** SUPPLIED PASSAGE **
════

Annitriniece Napper, president of the Memphis-Shelby County Education Association, echoed Stokes and said several members have told her that as many as 20 staff members in a single school are out due to COVID. In turn, classes are combined, and they’re teaching more than 30 students at a time.
When teachers have more students than usual, “learning is not going to be where it should be,” Napper said. “At that point, you’re just trying to maintain discipline in your classroom.”
Post-winter break school attendance is usually low, said four-year teacher Sophia Johnson, but this year appears to be worse than normal. Johnson, who teaches eighth and ninth grade English at the Memphis School of Excellence charter in Cordova, estimated at least five students were absent in each of her classes on Tuesday, their first day back. That is high absenteeism compared to after this year’s early fall and Thanksgiving breaks, when most of her students returned to school on the first day.
Not all are out because of COVID — some traveled for the holidays and returned late — but Johnson worries about her students’ learning. Many are still behind after all the disruptions of last year, and she worries the omicron spike will make the situation worse.
Since school resumed after winter break, the message of Tennessee’s largest school district has been to “stay the course.”
Most COVID precautions remain in place at schools, though the district has cut quarantine requirements. Students and staff members who are fully vaccinated and boosted are encouraged but no longer required to quarantine if they’re deemed a close contact of someone with COVID. Those who are unvaccinated only have to quarantine for five days rather than seven. The district also has increased COVID testing in light of the post-holiday spike in cases.
However, no schools have had to close due to a staffing shortage or COVID spread, district spokesperson Jerica Phillips said Friday. Between Dec. 16 and Jan. 6, the district reported 657 new cases among students and 491 among staff, according to its COVID dashboard updated Friday.
Angela Whitelaw, deputy superintendent of schools and academic support, emphasized that combining classes in larger spaces is temporary.
“Yes, there have been disruptions. But we have a plan in place,” Whitelaw said. “Our students are resilient and our teachers are resilient and flexibility has been at the core of our safe plan.”
Phillips said Superintendent Joris Ray plans to petition the state asking that all districts be held harmless in state assessments, as he did last school year, Phillips said.
Memphis parents such as Mandy Reynolds are concerned.
“It’s nerve-wracking, knowing how high the cases are and they’re packing the schools the way they are,” said Reynolds, whose daughter is a ninth grader at White Station High School.
While she’s grateful the district still has a mask requirement, and she’s been able to equip her daughter with KN95 masks for school, she is preparing for when they get COVID, rather than if they get it.
Reynolds wishes her daughter could opt into virtual learning. While she understands teaching in two formats is an added burden on teachers and virtual learning isn’t ideal for all children, she feels her daughter does well and would be safer.
Joy Westmoland also wishes online learning was an option for her five children in Memphis charter schools.
“It’s like we’re headed into the middle of a storm and we’re not going to use any umbrellas or rain boots,” she said.

════

Stored records
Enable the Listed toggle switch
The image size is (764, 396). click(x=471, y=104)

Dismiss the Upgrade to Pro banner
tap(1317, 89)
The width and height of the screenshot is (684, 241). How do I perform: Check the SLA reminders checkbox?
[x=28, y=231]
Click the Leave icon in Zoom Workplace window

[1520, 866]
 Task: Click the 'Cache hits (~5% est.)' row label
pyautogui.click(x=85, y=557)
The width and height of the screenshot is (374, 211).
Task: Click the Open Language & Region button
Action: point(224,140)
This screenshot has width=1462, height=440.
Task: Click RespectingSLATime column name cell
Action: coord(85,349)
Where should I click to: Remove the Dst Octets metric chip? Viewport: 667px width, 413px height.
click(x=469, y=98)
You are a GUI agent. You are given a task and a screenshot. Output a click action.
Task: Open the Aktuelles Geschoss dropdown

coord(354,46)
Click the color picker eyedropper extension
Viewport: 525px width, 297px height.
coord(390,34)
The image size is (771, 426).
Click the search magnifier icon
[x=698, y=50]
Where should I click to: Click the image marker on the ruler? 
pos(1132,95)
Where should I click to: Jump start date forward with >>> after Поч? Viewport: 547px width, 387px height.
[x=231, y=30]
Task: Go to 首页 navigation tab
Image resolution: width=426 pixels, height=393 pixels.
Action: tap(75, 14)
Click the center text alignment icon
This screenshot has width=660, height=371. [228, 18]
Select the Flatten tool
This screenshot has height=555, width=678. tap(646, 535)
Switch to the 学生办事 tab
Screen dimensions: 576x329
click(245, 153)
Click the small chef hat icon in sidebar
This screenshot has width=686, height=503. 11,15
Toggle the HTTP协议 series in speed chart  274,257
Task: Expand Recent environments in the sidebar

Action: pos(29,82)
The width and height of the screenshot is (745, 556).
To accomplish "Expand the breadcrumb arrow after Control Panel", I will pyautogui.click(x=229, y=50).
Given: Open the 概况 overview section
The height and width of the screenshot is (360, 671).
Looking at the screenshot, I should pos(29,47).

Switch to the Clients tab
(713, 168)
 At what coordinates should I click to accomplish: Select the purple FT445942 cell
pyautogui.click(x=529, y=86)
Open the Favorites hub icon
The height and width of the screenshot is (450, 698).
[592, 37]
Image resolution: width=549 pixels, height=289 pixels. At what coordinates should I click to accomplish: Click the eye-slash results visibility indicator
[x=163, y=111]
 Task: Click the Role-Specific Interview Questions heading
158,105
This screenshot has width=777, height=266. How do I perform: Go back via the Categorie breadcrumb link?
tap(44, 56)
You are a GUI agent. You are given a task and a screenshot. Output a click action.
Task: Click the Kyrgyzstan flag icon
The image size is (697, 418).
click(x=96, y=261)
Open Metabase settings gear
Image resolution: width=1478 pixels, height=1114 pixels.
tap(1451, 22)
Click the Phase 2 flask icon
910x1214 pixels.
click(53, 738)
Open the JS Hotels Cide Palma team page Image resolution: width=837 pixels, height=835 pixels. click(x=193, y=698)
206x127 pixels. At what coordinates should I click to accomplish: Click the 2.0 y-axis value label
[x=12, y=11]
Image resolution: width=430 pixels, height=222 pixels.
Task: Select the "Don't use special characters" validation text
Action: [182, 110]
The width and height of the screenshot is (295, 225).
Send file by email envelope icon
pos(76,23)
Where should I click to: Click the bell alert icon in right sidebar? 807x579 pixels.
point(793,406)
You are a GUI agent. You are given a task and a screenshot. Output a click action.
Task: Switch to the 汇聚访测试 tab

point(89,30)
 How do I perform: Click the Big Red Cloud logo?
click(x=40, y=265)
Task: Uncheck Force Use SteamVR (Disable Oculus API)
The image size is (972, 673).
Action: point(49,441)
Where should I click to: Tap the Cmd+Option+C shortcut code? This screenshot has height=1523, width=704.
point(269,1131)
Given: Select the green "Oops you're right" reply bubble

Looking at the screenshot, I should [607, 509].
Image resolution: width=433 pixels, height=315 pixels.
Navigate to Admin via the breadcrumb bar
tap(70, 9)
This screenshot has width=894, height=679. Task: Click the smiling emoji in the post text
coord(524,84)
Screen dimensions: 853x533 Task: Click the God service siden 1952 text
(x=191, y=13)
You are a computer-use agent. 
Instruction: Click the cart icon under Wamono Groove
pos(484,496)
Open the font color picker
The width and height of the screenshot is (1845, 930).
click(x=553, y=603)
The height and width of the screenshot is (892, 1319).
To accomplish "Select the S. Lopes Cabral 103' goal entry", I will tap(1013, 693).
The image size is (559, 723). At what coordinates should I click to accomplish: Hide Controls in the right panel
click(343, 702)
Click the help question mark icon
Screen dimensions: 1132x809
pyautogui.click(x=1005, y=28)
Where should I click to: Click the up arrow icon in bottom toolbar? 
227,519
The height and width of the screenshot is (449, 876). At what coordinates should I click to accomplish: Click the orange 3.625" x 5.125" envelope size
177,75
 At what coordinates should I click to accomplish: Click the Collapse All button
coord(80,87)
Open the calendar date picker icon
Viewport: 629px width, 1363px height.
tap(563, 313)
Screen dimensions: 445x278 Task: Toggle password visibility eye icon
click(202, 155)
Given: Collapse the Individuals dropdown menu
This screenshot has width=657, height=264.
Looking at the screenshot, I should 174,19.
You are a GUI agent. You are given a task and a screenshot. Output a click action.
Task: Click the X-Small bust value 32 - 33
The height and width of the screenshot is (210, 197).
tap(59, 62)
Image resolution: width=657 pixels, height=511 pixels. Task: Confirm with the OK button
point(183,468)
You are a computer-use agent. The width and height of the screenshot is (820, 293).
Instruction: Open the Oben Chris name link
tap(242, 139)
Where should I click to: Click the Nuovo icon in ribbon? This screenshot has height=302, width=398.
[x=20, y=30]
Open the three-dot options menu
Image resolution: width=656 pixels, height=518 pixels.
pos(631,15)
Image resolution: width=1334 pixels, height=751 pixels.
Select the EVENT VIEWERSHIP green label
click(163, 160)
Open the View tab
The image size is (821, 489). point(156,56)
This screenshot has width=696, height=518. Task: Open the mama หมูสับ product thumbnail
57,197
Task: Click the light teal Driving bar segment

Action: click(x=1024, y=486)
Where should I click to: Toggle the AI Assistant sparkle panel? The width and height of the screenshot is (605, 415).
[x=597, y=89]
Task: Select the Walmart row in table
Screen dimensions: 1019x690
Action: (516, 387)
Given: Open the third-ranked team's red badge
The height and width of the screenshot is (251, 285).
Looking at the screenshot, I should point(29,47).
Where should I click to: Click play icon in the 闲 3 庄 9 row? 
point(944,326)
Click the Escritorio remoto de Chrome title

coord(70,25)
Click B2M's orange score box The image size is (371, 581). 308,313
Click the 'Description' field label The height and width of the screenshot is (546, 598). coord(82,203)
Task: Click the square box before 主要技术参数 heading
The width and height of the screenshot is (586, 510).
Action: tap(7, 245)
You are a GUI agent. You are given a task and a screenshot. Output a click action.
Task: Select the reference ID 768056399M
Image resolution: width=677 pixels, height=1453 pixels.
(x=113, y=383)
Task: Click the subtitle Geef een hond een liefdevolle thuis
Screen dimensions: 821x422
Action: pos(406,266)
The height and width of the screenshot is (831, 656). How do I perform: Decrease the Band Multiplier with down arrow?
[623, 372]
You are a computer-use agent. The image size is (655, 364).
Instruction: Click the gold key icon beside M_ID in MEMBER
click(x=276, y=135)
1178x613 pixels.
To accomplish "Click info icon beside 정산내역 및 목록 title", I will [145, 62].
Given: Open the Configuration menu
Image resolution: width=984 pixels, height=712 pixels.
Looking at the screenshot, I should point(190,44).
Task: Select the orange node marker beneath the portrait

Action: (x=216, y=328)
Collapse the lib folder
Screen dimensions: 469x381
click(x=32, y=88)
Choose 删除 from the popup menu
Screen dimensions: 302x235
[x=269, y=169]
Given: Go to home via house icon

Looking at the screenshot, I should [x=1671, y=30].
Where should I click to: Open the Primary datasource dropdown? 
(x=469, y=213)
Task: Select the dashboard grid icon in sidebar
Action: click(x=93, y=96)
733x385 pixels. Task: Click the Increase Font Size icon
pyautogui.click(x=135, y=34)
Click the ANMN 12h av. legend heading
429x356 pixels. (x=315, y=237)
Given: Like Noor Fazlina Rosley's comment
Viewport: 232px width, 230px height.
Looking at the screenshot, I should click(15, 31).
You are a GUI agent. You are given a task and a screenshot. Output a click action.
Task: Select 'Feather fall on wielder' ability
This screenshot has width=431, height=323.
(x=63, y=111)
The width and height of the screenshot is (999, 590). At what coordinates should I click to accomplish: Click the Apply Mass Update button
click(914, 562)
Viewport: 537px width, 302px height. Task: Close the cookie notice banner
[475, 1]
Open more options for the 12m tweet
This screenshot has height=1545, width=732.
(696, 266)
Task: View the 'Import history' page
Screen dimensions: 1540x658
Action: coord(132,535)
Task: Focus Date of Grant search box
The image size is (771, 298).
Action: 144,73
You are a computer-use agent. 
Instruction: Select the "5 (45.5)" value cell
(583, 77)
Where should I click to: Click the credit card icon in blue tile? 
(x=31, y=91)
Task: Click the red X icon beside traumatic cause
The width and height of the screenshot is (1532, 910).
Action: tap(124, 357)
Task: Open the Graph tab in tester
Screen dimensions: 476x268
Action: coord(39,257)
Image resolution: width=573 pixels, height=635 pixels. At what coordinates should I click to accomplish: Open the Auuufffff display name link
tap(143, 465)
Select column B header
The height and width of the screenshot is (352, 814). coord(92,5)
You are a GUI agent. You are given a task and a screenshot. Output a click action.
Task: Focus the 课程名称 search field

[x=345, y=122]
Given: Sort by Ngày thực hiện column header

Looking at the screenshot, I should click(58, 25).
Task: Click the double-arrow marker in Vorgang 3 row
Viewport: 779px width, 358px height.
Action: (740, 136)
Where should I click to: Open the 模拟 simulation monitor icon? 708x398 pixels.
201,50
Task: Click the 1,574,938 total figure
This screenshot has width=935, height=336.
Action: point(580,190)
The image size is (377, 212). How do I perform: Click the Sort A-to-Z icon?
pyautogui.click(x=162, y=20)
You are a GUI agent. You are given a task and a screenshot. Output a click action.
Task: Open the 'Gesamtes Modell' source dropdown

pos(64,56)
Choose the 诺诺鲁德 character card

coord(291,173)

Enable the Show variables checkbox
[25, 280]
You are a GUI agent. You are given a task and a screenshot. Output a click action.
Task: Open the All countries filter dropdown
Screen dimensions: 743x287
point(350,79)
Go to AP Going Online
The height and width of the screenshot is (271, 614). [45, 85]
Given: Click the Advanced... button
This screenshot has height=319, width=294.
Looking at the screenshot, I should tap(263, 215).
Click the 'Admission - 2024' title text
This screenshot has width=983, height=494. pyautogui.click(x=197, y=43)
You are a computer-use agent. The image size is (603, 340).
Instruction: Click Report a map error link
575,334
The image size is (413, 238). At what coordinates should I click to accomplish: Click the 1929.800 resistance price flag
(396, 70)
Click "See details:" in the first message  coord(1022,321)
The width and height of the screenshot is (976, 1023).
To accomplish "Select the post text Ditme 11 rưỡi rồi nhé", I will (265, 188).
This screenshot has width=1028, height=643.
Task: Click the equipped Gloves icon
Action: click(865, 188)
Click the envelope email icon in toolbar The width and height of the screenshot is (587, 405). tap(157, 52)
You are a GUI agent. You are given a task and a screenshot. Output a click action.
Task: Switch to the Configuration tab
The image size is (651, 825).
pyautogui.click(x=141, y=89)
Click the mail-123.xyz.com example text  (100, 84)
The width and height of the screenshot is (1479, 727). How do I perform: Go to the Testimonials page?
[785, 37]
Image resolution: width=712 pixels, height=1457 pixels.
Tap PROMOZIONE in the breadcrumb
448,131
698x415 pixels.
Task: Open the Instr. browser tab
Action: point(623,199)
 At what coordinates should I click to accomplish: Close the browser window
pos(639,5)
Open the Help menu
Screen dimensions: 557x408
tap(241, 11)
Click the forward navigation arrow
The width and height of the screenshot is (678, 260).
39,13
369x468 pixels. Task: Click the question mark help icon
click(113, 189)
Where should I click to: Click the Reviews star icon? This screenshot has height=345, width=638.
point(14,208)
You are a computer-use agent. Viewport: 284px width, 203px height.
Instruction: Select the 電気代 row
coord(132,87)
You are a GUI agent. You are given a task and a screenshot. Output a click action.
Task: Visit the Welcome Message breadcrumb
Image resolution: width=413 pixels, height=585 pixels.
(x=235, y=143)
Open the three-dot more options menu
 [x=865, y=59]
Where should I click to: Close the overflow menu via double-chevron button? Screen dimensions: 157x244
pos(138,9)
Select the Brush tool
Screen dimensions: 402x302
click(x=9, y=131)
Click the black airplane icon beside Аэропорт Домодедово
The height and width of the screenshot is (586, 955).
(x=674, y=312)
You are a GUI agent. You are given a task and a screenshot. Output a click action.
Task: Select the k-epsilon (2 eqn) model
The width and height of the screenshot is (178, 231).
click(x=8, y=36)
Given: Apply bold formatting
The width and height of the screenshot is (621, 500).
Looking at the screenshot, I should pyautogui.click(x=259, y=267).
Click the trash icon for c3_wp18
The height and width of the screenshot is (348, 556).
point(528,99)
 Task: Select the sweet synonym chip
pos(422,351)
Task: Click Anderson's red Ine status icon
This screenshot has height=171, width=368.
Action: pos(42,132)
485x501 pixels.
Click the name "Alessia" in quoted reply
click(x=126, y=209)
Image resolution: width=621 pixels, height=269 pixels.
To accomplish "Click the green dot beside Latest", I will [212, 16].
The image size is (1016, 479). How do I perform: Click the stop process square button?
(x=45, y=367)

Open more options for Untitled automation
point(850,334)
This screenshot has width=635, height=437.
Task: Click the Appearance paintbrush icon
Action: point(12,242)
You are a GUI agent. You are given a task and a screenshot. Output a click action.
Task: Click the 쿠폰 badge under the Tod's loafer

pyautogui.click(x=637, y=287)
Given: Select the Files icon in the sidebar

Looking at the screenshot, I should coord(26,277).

════

** TASK TO COMPLETE **
Using the Memphis schools passage, answer each question:
(a) How many new cases among students did the district report between Dec. 16 and Jan. 6?
(b) For how many days do unvaccinated students and staff now have to quarantine?
(c) Which grade is Mandy Reynolds's daughter in, and at which school?
These records have nothing to do with the Memphis schools passage.

** EXPECTED ANSWER **
(a) 657
(b) Five days
(c) Ninth grade, at White Station High School